# WHAT TO PRODUCE:
Copy exactly the last part of the listing below, beginning at the line that contains "Given: Collapse the" and including the final line.

# DATA SUPPLIED:
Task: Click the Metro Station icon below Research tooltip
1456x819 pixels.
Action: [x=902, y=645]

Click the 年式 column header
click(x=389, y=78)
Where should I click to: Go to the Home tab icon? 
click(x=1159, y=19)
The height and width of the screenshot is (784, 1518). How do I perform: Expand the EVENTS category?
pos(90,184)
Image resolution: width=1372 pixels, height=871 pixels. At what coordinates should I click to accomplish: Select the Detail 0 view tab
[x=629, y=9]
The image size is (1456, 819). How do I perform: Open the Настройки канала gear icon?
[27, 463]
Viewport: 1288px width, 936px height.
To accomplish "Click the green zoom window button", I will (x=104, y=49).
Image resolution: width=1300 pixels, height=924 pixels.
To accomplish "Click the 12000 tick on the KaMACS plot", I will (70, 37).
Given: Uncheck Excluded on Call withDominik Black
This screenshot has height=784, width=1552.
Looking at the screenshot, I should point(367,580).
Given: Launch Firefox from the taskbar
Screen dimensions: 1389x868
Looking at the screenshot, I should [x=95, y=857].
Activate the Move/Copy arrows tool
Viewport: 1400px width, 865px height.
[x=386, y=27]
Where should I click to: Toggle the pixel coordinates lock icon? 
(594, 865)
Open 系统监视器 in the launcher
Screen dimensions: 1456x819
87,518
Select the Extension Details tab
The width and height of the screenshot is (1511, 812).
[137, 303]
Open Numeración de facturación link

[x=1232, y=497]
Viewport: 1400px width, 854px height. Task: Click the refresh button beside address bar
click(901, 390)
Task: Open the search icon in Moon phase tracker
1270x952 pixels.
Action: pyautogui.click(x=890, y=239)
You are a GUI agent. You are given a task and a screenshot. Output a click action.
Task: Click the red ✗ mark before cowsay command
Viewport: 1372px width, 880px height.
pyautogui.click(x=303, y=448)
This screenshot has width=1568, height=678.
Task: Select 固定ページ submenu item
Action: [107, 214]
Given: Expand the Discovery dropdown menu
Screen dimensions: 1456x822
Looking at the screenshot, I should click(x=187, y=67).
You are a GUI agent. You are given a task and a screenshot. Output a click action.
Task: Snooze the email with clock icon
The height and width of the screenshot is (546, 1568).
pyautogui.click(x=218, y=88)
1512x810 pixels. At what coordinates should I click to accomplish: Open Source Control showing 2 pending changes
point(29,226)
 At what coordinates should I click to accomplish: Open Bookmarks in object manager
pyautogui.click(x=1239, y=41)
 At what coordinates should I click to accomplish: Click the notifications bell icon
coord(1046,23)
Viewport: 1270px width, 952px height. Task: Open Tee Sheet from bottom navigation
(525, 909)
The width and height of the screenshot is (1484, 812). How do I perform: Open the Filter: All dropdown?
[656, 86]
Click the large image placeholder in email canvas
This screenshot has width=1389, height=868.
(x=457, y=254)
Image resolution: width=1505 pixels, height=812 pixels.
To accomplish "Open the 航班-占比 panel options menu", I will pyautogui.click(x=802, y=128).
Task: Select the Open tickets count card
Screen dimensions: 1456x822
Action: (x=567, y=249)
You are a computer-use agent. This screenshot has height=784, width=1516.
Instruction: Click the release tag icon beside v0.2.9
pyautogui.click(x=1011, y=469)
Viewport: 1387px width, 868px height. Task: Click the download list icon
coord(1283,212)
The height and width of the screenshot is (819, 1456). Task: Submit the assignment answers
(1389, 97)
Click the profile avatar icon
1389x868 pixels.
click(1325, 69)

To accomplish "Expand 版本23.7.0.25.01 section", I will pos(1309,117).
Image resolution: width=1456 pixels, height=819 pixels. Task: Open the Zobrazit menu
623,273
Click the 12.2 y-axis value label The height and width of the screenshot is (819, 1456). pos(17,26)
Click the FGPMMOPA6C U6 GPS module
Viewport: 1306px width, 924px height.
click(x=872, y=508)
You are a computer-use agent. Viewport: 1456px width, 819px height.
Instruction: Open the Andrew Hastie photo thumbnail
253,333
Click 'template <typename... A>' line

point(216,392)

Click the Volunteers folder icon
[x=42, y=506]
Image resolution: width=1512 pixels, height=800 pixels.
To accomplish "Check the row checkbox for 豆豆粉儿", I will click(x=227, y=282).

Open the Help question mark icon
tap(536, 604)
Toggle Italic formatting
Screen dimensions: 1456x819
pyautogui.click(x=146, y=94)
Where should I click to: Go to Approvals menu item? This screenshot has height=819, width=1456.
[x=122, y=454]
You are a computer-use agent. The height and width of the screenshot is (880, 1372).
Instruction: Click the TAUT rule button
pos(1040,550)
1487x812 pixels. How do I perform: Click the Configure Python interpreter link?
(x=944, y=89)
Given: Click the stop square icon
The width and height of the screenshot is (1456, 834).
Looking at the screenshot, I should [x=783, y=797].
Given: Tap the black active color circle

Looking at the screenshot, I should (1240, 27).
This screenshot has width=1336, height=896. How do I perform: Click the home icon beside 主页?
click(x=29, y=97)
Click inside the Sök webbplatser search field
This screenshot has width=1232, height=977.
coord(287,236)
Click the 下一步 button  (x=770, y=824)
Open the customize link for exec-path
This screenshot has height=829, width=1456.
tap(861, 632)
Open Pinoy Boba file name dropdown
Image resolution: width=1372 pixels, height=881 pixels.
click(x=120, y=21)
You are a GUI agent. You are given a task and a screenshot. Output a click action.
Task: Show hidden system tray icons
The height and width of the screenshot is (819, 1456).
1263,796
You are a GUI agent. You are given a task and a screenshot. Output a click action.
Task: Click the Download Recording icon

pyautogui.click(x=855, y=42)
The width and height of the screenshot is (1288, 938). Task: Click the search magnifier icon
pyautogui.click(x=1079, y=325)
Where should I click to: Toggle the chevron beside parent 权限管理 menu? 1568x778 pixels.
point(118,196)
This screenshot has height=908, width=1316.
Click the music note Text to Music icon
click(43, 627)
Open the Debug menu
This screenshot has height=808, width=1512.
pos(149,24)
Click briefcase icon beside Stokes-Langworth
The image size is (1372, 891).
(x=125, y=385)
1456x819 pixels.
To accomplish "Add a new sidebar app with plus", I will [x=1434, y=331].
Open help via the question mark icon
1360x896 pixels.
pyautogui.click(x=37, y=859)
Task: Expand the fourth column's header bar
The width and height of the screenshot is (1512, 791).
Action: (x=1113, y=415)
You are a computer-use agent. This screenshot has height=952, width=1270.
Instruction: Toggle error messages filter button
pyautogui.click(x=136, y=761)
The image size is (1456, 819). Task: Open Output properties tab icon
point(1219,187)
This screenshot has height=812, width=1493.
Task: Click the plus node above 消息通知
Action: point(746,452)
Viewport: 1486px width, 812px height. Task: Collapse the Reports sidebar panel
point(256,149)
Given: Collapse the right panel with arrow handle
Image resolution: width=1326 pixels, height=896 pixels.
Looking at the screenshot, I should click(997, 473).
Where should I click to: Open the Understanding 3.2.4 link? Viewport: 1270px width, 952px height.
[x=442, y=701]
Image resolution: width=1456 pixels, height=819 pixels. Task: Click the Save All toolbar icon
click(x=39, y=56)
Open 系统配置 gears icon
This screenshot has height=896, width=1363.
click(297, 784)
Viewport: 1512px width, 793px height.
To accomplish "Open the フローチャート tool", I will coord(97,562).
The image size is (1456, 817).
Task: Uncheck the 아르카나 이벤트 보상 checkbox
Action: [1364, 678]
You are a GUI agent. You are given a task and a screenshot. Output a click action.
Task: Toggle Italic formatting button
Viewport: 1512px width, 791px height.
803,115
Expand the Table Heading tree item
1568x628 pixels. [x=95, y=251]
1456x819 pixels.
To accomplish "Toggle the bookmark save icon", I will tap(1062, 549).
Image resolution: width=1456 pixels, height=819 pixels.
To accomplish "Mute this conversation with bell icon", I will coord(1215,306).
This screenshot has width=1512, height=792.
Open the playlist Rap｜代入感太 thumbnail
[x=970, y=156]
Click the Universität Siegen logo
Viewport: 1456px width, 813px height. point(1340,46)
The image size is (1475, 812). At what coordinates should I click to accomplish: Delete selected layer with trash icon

# EXPECTED ANSWER:
Given: Collapse the right panel with arrow handle
Image resolution: width=1326 pixels, height=896 pixels.
Looking at the screenshot, I should click(997, 473).
Where should I click to: Open the Understanding 3.2.4 link? Viewport: 1270px width, 952px height.
[x=442, y=701]
Image resolution: width=1456 pixels, height=819 pixels. Task: Click the Save All toolbar icon
click(x=39, y=56)
Open 系统配置 gears icon
This screenshot has height=896, width=1363.
click(297, 784)
Viewport: 1512px width, 793px height.
To accomplish "Open the フローチャート tool", I will coord(97,562).
The image size is (1456, 817).
Task: Uncheck the 아르카나 이벤트 보상 checkbox
Action: [1364, 678]
You are a GUI agent. You are given a task and a screenshot. Output a click action.
Task: Toggle Italic formatting button
Viewport: 1512px width, 791px height.
803,115
Expand the Table Heading tree item
1568x628 pixels. [x=95, y=251]
1456x819 pixels.
To accomplish "Toggle the bookmark save icon", I will tap(1062, 549).
Image resolution: width=1456 pixels, height=819 pixels.
To accomplish "Mute this conversation with bell icon", I will coord(1215,306).
This screenshot has width=1512, height=792.
Open the playlist Rap｜代入感太 thumbnail
[x=970, y=156]
Click the Universität Siegen logo
Viewport: 1456px width, 813px height. point(1340,46)
The image size is (1475, 812). At what coordinates should I click to accomplish: Delete selected layer with trash icon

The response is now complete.